The toll lanes were initially dubbed HOT lanes, but that was changed to express lanes by the time they opened in December 2014.
The Stafford merge area was extended south in 2017. Another 10-mile lengthening of the lanes started in 2019 and continues today. The latest extension, scheduled to open in late 2023, will take the toll lanes to U.S. 17 in Stafford.
“More than 10 years ago, we started a journey alongside Virginia leaders to introduce a new way to travel, putting technology to work to unlock congestion and tangibly improve the quality of life of travelers in this region,” said Pierce Coffee, president of Transurban North America.

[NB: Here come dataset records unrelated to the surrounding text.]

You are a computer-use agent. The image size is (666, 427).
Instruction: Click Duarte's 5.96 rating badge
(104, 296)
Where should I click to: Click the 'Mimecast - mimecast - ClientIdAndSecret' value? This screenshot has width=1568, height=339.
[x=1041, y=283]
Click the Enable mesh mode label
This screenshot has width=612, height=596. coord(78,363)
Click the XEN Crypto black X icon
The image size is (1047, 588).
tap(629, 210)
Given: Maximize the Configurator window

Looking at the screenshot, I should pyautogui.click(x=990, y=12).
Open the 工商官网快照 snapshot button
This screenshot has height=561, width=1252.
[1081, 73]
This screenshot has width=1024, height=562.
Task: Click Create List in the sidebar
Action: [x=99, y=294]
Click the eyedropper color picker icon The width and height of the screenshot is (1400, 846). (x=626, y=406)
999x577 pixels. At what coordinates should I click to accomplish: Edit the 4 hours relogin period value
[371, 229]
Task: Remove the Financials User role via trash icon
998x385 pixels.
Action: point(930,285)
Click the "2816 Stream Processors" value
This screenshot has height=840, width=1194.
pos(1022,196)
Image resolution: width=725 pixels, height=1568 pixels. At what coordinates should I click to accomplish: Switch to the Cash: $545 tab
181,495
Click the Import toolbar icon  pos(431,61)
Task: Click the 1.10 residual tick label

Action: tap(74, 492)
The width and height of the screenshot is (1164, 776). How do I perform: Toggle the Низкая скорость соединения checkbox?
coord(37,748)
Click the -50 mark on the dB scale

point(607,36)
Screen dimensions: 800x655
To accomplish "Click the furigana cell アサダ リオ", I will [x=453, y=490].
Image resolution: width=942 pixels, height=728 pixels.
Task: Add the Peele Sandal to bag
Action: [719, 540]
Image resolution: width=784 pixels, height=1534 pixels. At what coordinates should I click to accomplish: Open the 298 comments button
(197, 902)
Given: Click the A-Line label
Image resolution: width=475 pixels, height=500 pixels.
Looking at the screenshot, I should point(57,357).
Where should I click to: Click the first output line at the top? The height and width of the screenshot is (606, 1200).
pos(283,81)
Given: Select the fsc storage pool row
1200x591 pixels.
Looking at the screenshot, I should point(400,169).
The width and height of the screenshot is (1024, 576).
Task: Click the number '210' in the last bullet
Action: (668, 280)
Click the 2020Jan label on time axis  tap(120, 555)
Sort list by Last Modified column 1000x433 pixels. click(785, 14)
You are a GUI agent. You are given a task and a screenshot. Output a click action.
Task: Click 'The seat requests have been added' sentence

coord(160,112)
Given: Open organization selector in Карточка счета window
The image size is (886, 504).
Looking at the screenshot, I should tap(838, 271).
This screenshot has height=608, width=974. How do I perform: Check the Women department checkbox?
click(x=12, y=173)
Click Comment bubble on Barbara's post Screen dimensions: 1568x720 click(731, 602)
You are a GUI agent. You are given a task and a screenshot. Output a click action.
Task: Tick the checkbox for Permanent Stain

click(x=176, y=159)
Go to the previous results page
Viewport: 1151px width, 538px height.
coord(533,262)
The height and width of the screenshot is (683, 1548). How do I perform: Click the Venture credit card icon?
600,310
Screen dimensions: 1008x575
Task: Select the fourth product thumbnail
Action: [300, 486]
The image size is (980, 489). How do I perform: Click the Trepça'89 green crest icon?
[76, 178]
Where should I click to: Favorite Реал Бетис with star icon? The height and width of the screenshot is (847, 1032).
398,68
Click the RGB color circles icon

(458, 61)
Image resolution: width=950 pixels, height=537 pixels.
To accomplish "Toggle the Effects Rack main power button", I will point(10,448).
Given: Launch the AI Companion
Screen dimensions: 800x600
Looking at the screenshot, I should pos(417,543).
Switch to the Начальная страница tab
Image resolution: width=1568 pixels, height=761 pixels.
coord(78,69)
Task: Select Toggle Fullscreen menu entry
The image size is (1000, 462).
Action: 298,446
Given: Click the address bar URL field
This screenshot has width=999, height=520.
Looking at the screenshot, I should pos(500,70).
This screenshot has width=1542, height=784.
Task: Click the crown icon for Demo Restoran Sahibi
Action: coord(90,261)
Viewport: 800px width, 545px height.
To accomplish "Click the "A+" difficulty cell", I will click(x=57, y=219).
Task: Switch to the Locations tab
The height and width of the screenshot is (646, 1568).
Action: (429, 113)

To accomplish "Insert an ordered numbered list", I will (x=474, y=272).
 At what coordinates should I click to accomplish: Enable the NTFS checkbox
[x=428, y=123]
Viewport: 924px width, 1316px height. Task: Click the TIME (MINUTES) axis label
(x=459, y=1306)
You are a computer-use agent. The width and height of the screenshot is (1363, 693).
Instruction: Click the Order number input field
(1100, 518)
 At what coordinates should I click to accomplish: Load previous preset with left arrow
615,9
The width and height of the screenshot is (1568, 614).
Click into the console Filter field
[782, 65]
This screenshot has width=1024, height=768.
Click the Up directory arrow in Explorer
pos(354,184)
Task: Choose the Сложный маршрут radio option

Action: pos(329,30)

The express lanes collect tolls, but also still offer the HOV-free option for vehicles carrying at least three people. Motorcyclists and buses also use the lanes without charge.
The agreement included a portion of toll funds for the state, including $15 million annually to the Northern Virginia Transportation Commission’s “Commuter Choice” program. That money has included funds for such improvements as commuter lots and expanded bus routes.
Kate Mattice, executive director for NVTCC, said the statement that the program has “demonstrated measurable reductions in the number of people driving alone and harmful vehicle emissions by providing incentives for people to find new ways to ride to where they want to go.”
Transurban said the express lanes and transit enhancements have “reduced greenhouse gas emissions by 67% relative to driving alone for comparable trips and supported 1.4 million more trips through the 395/95 corridor by transit and other alternatives to driving alone since the program launched in 2019.”
The express lanes also appear to be on tap for Maryland, which picked Transurban to develop a plan for the Interstate 270 corridor and a new American Legion Bridge.
Something perhaps flying under the radar is that the express lanes’ high-tech traffic management system doesn’t focus solely on collecting tolls.
The express lanes corridors are loaded with “2,000 on-road data points per mile … including the use of automated incident detection and ramp metering sensors that identify both live traffic issues and emerging traffic patterns,” according to Transurban.
The express lanes have also been used as a testing site for automated and connected vehicles, and Transurban said it has plans for a project “to test how automated buses can interact with infrastructure.”
The express lanes model, with and without tolls, looks like the tip of the iceberg for our connected and automated driving future.